Cinnamon rolls with cream icing
Cinnamon rolls can actually be enjoyed all year round. Whether as a gift, for a picnic or for the coffee table at home, they simply go everywhere and taste so good.
Method:
- Sieve the spelt flour into a bowl.
- Heat the milk to lukewarm.
- Pour the milk, yeast and sugar into a well in the centre of the flour and mix to make a starter dough.
- Cover the starter dough with a kitchen towel and leave to rise for half an hour.
- Add the butter, vanilla sugar and salt and knead vigorously until the dough comes away from the sides of the bowl.
- Cover the dough and leave to rest in a warm place for one to two hours.
- After the resting time, knead again and roll out into a large rectangle about 5 mm thick on a floured work surface.

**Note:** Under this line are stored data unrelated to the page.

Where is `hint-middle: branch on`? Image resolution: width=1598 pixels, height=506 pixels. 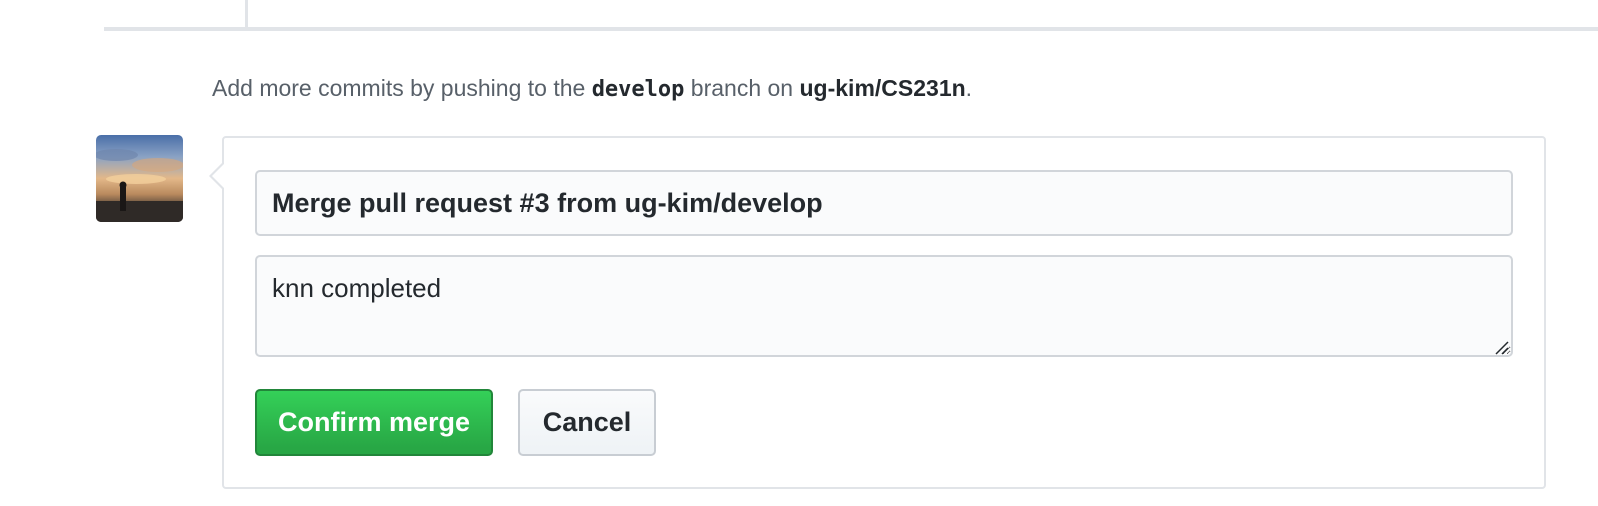
hint-middle: branch on is located at coordinates (742, 88).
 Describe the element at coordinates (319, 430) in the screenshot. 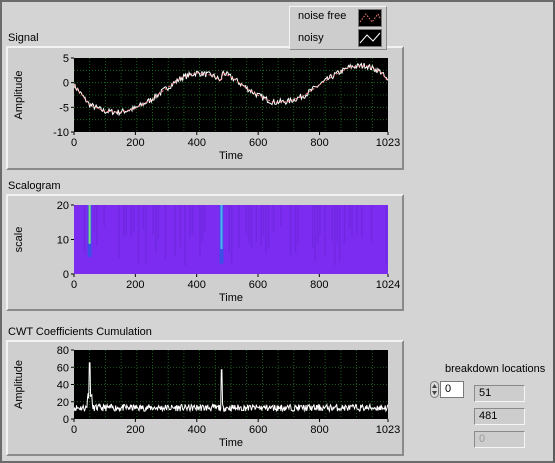

I see `cwt-xtick-label: 800` at that location.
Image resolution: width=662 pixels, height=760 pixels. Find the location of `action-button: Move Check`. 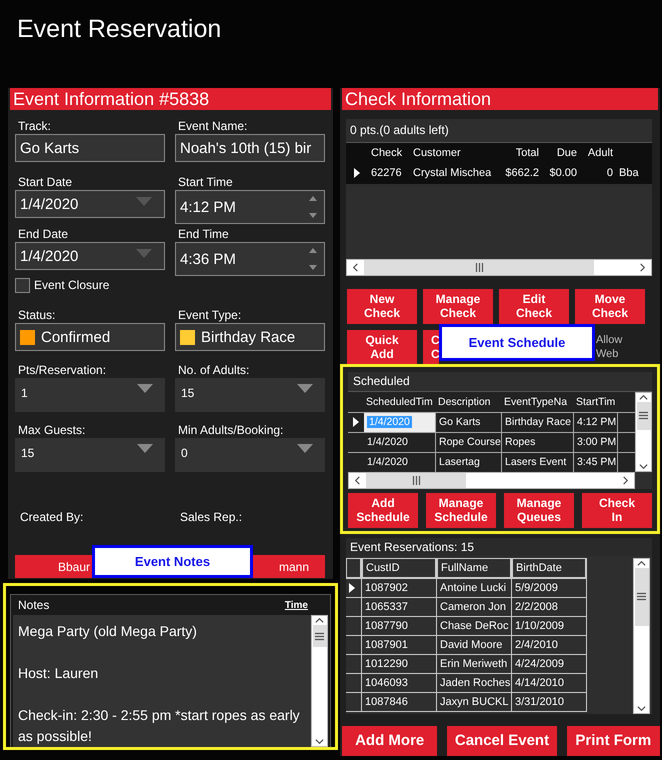

action-button: Move Check is located at coordinates (610, 306).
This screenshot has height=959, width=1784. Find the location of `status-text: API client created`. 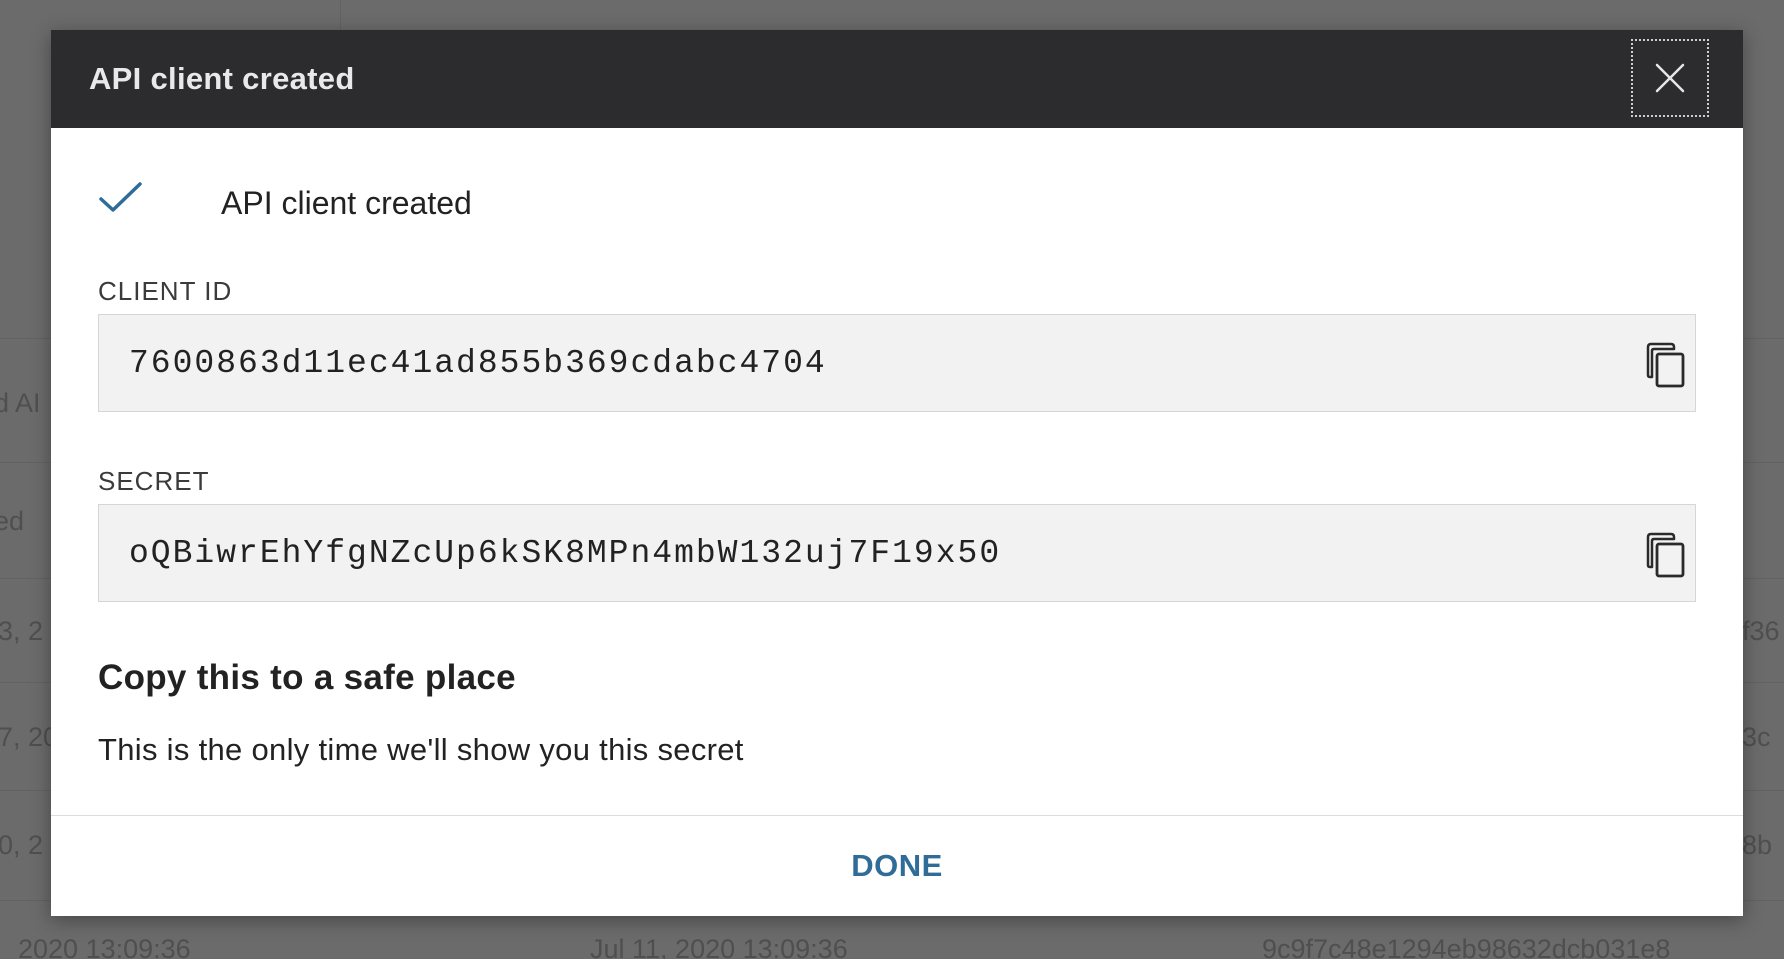

status-text: API client created is located at coordinates (346, 203).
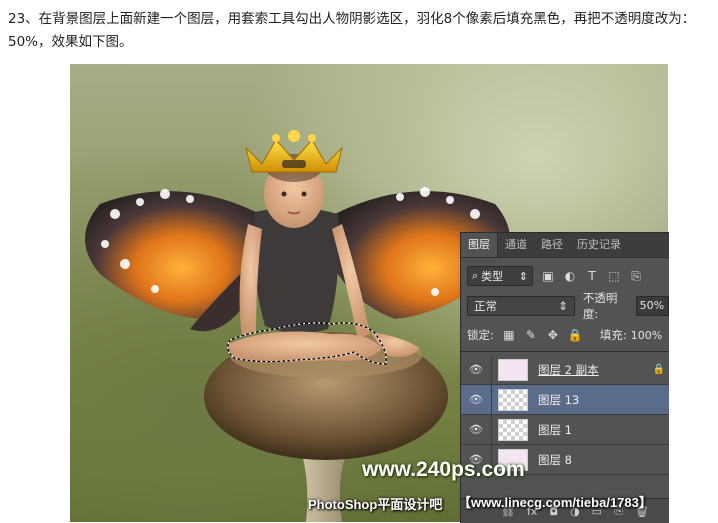 The image size is (718, 523). I want to click on opacity-label: 不透明度:, so click(600, 306).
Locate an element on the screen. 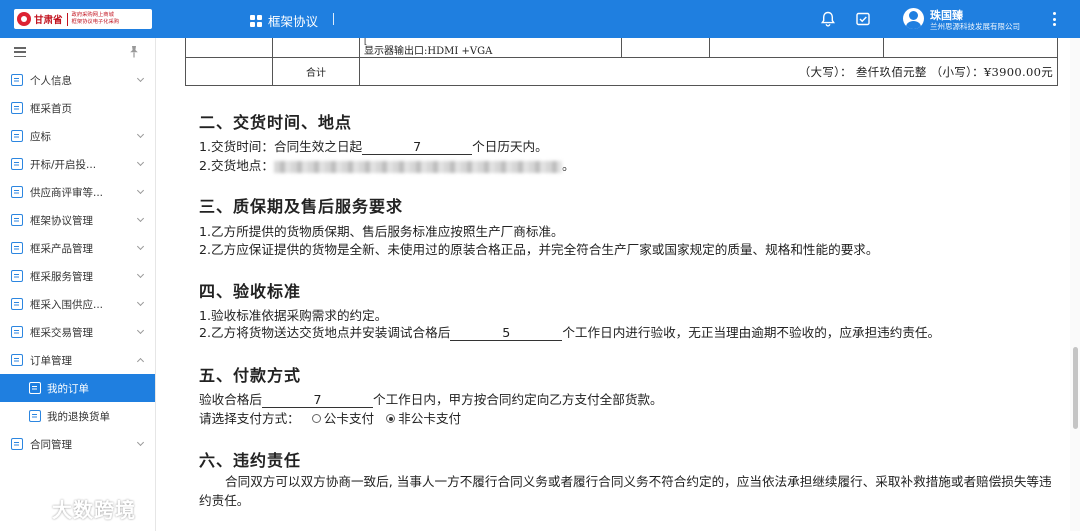  nav-label: 框架协议 is located at coordinates (294, 22).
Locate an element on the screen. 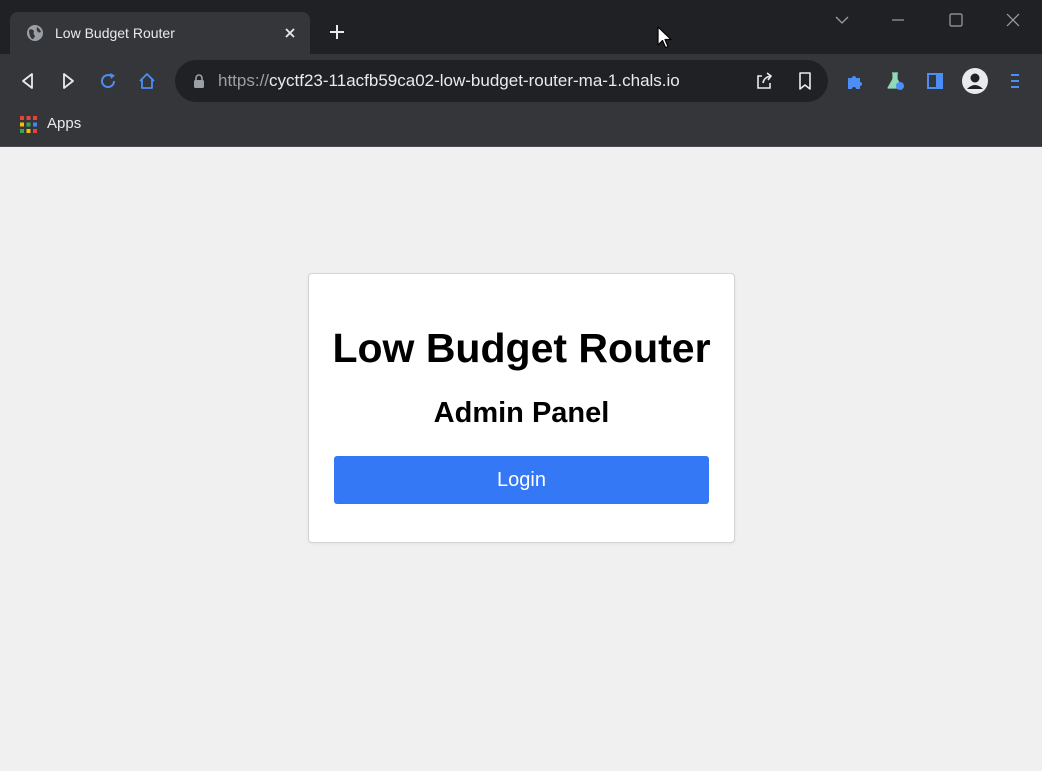  apps-grid-icon is located at coordinates (28, 124).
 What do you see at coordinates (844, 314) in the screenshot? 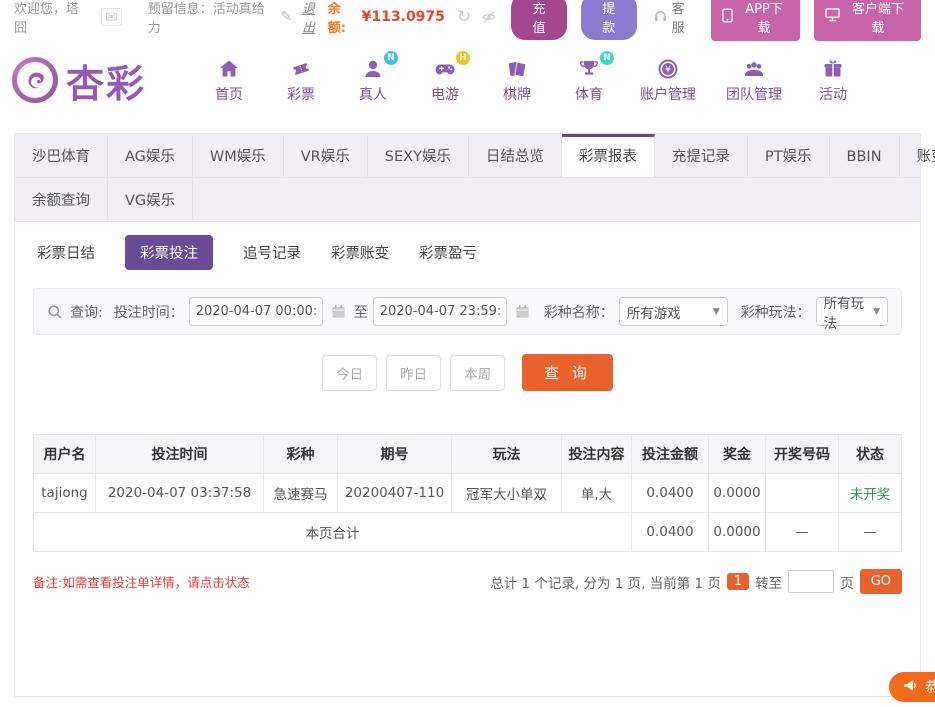
I see `play-type-selected: 所有玩法` at bounding box center [844, 314].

- Melt the butter for the filling and spread it evenly over the dough.
- Sprinkle with the cinnamon and sugar mixture and roll up tightly from the long side.
- Cut into slices about 2 centimetres thick and place in a large ovenproof baking dish.
- Cover again and leave to rise for half an hour.
- Place the cinnamon rolls in the preheated oven and bake at 200°C on the middle shelf for 25-30 minutes until golden brown.
- Prepare the icing by whisking the cream cheese or mascarpone cream with the milk, icing sugar, vanilla and salt until it is nice and smooth.
- Spread the icing over the cinnamon buns while they are still warm so that it can soak in well.
- This way, the cinnamon rolls stay nice and moist.
Tip: Alternatively, you can spread the yeast dough with a poppy seed paste and roll it up.